General Morgan and Mr. LaGuardia
At the time of going to press it is not known who the senior official of U.N.R.R.A. was who is alleged to have said last week that certain Russian officials were using U.N.R.R.A. as a cloak for illegal activities. The facts need very careful handling. Illegal activities by U.N.R.R.A. officials have been detected and punished before without causing a major crisis. The report which started all the trouble originated in the American press and is still being investi- gated. And it is not yet clear where Lieutenant-General Sir Frederick Morgan, until recently Chief of Displaced Persons Opera. tion in Germany, comes into the matter.

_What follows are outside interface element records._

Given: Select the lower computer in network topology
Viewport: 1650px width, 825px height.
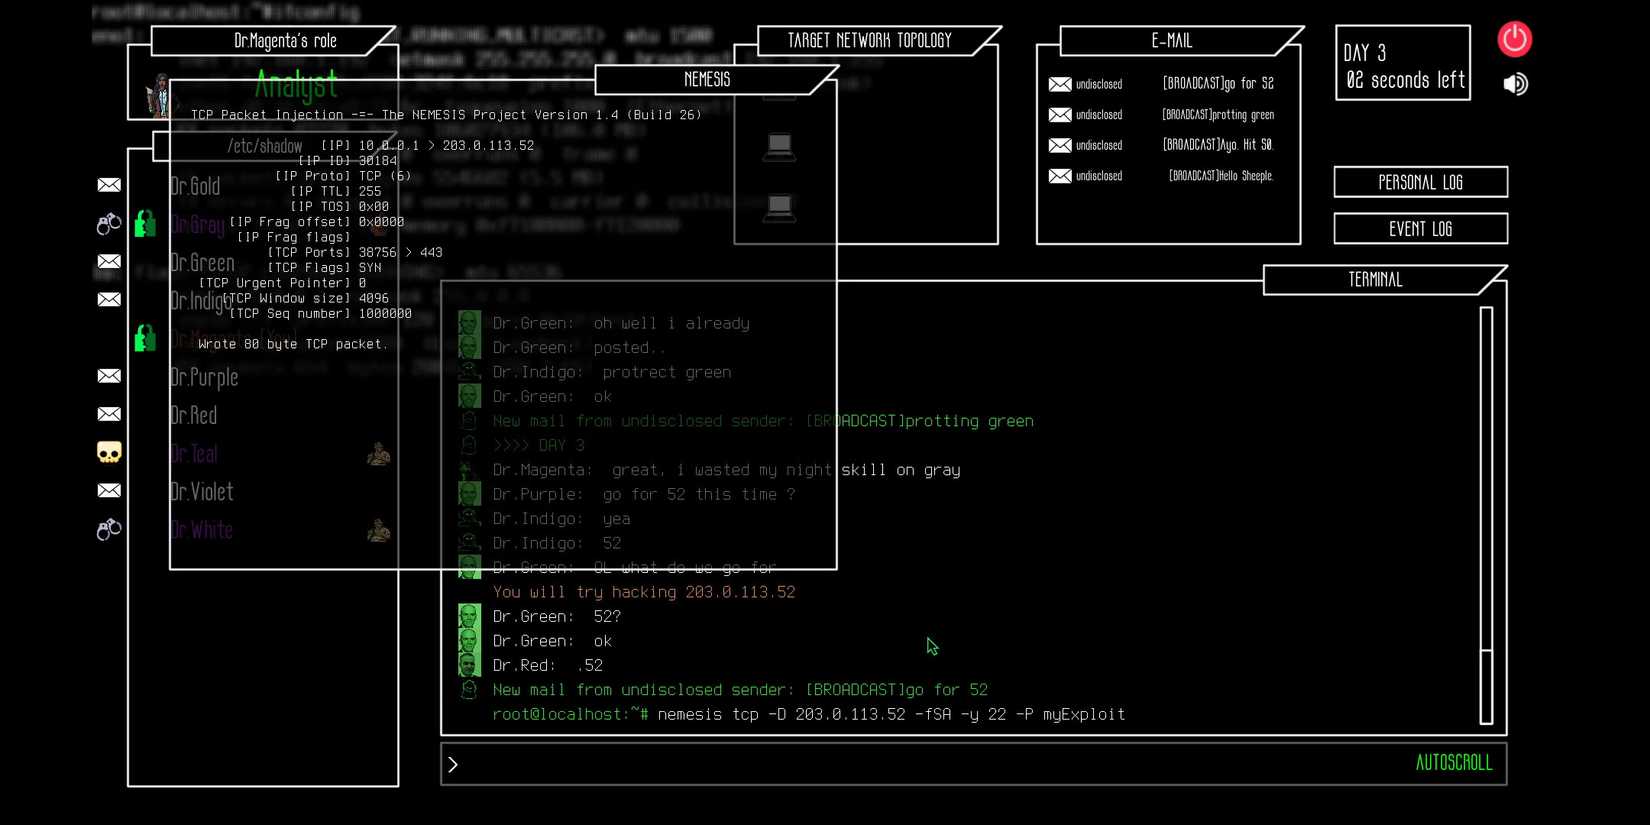Looking at the screenshot, I should pos(779,207).
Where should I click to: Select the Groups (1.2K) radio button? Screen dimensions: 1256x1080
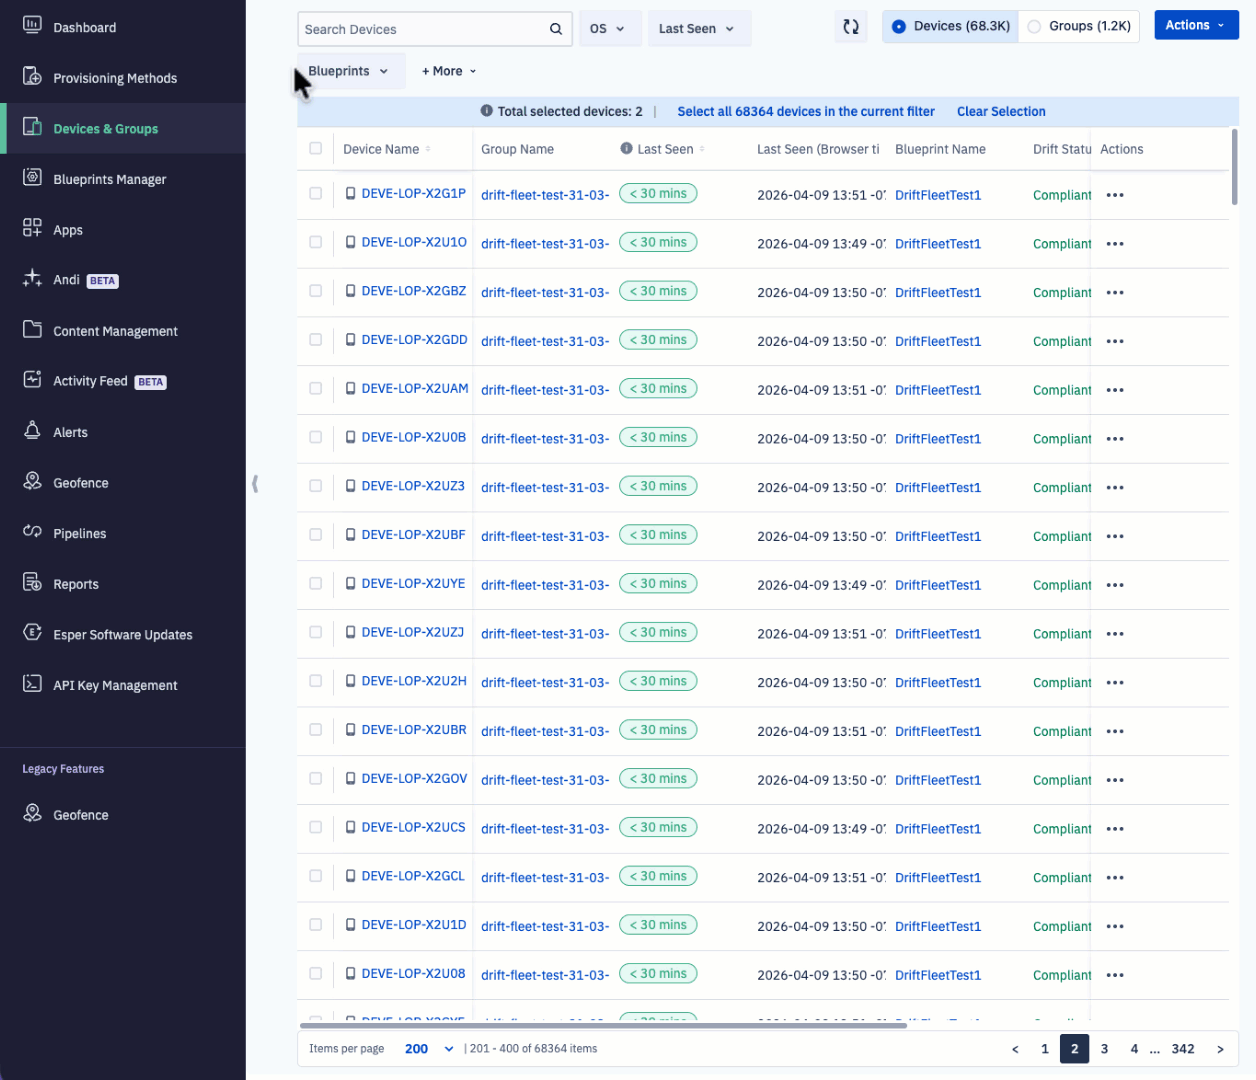(1035, 27)
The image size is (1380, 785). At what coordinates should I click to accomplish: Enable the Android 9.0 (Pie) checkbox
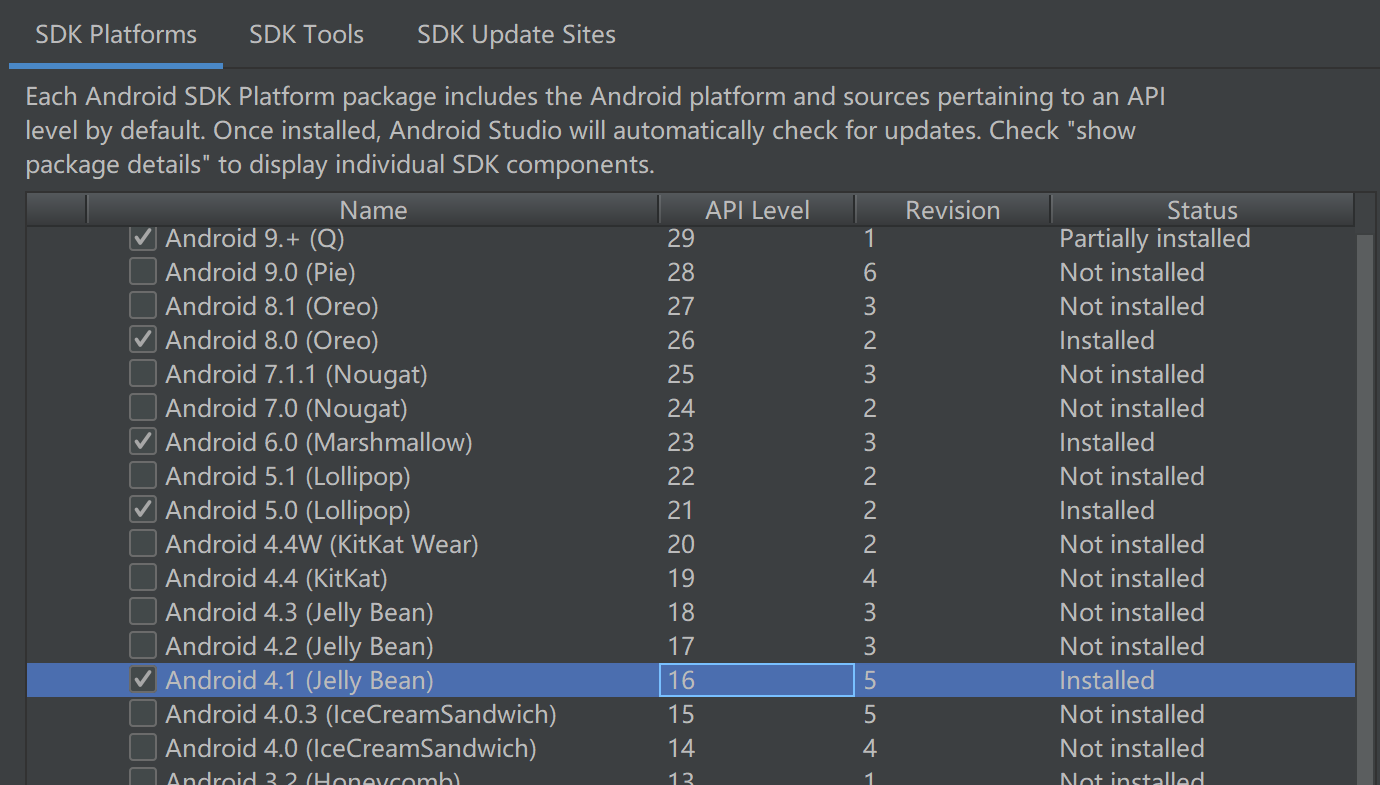pyautogui.click(x=143, y=272)
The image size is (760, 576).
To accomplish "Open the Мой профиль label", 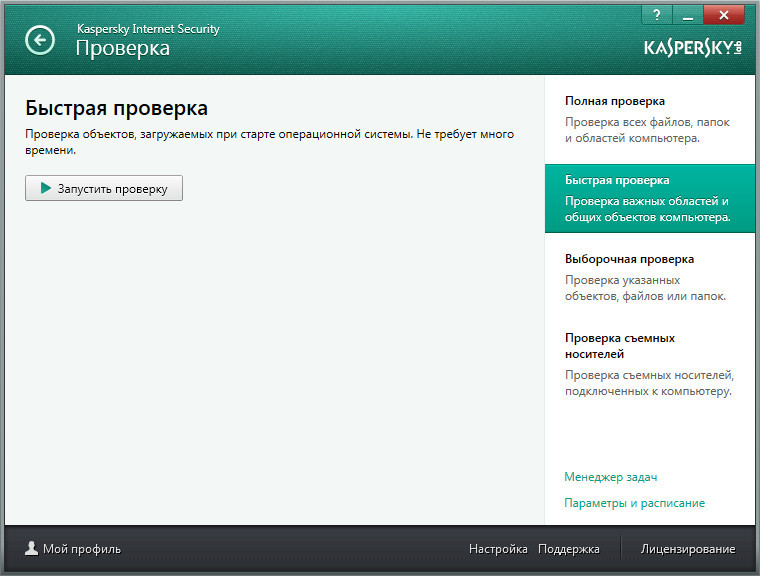I will (81, 549).
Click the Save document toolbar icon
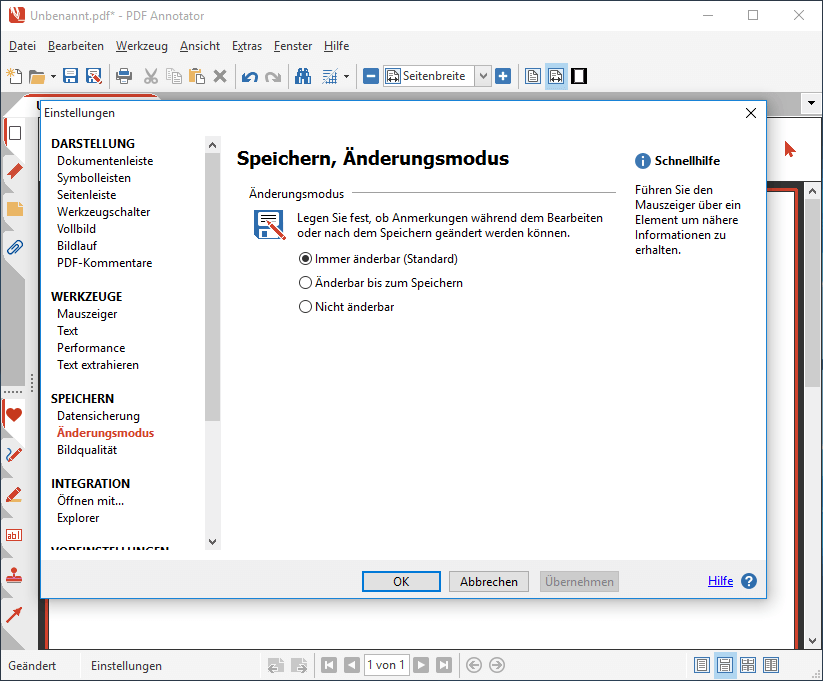Screen dimensions: 823x681 point(71,76)
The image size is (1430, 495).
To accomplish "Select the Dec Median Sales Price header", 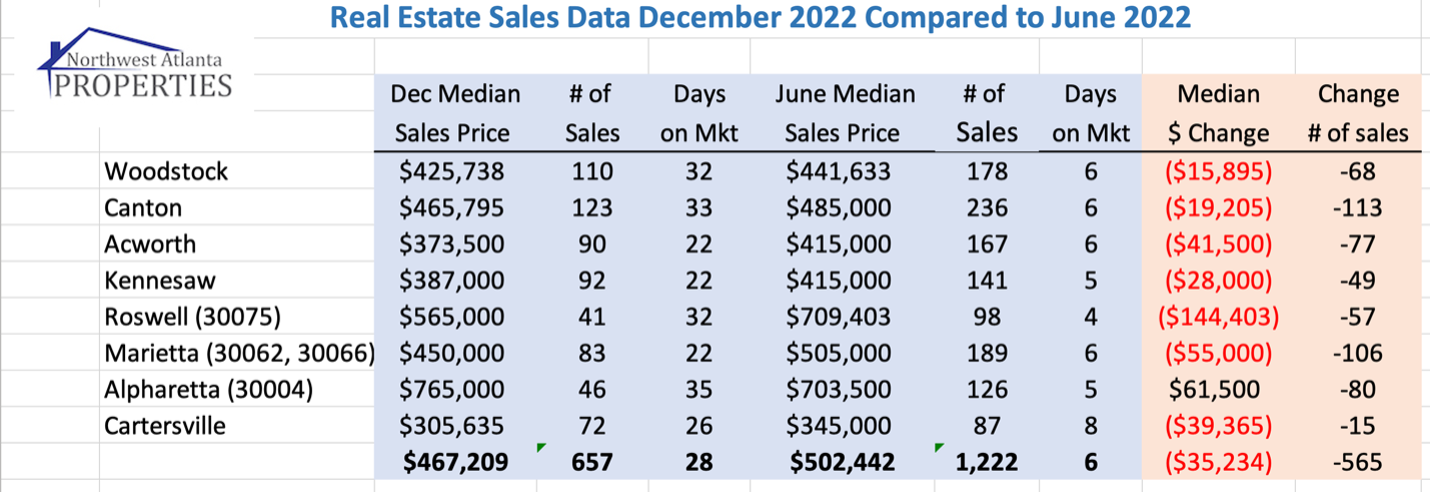I will (455, 113).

The known facts are that General Morgan stated last January that there was a secret and organised mass movement of Jews out of Europe, was criticised in America, and was afterwards proved right ; that he has been released from his duties with U.N.R.R.A. ; and that he cannot comment on the announcement, which was made by the War Office. It is inevitably being assumed by many people that he is the official who made the alleged statement which started the trouble, and that the Director-General of U.N.R.R.A., Mr. LaGuardia, who has been in Berlin, and who has announced that Mr. Meyer Cohen will take General Morgan's place, was directly concerned with General Morgan's departure. This assumption casts a shadow on both General Morgan and Mr. LaGuardia, and consequently the full facts should be published at once. But quite apart from that, Mr. LaGuardia's recent behaviour has been far from correct. His state- ments about U.N.R.R.A.'s policy towards Jewish refugees have been tactless, to say the least, and show no appreciation of the fact that illegal, immigration into Palestine has its origin in Central Europe. Mr. LaGuardia is reported to have said of Palestine immigration: " If the British would just fire Bevin and ippoint me Foreign
Minister I could fix that." And finally he has done little to clear up the facts of the present situation. He has said of General Morgan, an U.N.R.R.A. official, that he is a distinguished soldier. It is tempting to return the compliment and say that, as Director-General of U.N.R.R.A., Mr. LaGuardia remains an outstanding Mayor of New York.